**Фрагмент текста**

Это была удивительная попытка написать биографию человека, о котором у нас нет ни богатых сведений о жизни, ни бесчисленных мемуаров, которого мы поэтому не знаем, как, например, Гете, о детстве, юношеских переживаниях, любовных встречах и воспитательном опыте которого мы имеем богатейшие сведения от него самого и из бесчисленных источников и других свидетельств. Скорее, Платон – это далекое прошлое, узнаваемое и известное нам только по его сочинениям и более или менее утраченной косвенной традиции о его философском учении, а не о личности. И вот приходит большой ученый и исследователь и пытается нам представить Платона скорее с человеческой стороны. Он хочет из его сочинений и поступков разгадать тайну души философа и, написав картину его жизни, дать нам своего рода образец для подражания. Это было чересчур для поколения вроде моего, которое выросло во время Первой мировой войны и делало первые пробные шаги к самоответственности в суматохе ее окончания. В мире, где многое было непонятно и многое стало непонятным, разве можно и важно понять эту столь далекую от нашего времени душу и даже научиться любить ее?

Это требование было вдвойне сложно, если учесть, что биография не имеет первостепенного значения, когда речь идет о людях теории. Конечно, в античности существовал академический жанр (Genos) философской Vita, которая примеряла биографическую схему на таких людей ради их мудрых изречений и философского учения. Но инстинктивно чувствуешь, что жизнь человека, посвятившего себя теории и мысли, творчество которой нас волнует, не заслуживает такого интереса. Скорее, биография представляется сама по себе оправданной там, где нет никакого творчества – ни произведения мысли, ни произведения искусства, – а изображается судьба человека в гироком контексте исторической и политической жизни. Его взлеты и падения становятся нравственной парадигмой человеческого существования в целом.

Вызов Платону

"Параллельные жизнеописания" Плутарха, это сравнение судеб великих людей, которые возвышались и падали, – именно это есть истинный источник биографического интереса. И вот великий филолог ведет нас через свой труд, опираясь на самые скудные известия из жизни Платона. Он описывает его как политического деятеля, который, в различных своих путешествиях, развивал и расширял свои представления об истинном устройстве государства и пытался реализовать их, когда появлялась такая возможность. Мы вдруг видим его совершенно новыми глазами, не как "сотоварища христианского откровения" (Гете), а как политического деятеля, который потерпел неудачу. В то время это было очень важно.

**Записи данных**
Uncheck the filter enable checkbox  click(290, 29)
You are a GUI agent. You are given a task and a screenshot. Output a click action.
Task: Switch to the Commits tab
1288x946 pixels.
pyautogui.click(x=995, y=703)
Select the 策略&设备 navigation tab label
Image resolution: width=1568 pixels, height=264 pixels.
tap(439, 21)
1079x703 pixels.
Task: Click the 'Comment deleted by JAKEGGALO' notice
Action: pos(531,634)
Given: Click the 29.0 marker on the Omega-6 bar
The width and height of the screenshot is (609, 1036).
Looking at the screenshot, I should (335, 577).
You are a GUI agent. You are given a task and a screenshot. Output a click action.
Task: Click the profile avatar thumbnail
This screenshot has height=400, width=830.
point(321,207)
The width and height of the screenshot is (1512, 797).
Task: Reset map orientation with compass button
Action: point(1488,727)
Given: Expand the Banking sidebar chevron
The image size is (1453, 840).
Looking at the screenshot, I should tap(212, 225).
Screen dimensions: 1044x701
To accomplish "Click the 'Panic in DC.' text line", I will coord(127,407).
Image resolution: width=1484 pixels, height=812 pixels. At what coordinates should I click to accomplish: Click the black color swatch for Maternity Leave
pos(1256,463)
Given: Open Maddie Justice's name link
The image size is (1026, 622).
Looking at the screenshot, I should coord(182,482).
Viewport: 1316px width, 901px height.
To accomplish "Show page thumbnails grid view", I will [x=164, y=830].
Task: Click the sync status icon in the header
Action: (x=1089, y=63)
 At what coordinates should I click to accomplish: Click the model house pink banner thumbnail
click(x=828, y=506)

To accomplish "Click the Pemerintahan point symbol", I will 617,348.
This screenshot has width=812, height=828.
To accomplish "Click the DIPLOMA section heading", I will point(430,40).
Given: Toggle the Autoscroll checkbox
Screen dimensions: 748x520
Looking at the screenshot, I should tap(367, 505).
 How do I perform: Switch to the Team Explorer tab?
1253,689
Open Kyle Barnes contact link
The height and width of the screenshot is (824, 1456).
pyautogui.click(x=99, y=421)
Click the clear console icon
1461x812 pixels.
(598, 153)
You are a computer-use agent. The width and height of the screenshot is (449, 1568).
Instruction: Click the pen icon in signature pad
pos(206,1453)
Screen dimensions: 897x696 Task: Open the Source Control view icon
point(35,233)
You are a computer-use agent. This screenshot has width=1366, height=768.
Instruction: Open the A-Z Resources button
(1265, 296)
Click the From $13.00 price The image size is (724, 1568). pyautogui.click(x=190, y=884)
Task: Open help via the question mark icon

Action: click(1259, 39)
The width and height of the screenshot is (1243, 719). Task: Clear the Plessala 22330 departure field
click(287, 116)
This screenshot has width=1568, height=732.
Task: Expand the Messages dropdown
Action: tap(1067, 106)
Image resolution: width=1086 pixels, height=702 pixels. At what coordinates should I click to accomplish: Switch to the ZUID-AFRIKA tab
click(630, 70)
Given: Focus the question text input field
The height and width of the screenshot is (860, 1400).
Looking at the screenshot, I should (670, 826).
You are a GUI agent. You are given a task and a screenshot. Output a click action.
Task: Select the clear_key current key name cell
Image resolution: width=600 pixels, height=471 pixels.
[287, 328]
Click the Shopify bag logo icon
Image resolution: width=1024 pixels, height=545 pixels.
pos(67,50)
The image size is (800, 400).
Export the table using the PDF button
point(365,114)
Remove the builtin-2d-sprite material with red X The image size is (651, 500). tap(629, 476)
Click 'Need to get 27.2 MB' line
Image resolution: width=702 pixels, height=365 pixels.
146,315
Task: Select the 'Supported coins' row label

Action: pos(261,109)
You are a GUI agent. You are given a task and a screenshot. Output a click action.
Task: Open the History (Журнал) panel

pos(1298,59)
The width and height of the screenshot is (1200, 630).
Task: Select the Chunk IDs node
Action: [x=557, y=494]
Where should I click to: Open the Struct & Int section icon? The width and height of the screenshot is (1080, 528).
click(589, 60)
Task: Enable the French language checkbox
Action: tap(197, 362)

**Формулировка задания 1**
Сократите абзац фрагмента о биографии Платона, который начинается словами «"Параллельные жизнеописания" Плутарха». Главные факты нужно сохранить.
**Формулировка задания 2**
Во время какой войны выросло поколение автора, согласно фрагменту о биографии Платона?

**Письменный ответ 1**
Истинный источник биографического интереса — «Параллельные жизнеописания» Плутарха, сравнение судеб великих людей, которые возвышались и падали. Великий филолог, опираясь на самые скудные известия о жизни Платона, изображает его политическим деятелем. В своих путешествиях Платон развивал представления об истинном устройстве государства и пытался их реализовать, когда появлялась возможность. Так он предстает не «сотоварищем христианского откровения» (Гете), а политическим деятелем, потерпевшим неудачу. В то время это было очень важно.

**Письменный ответ 2**
Во время Первой мировой войны.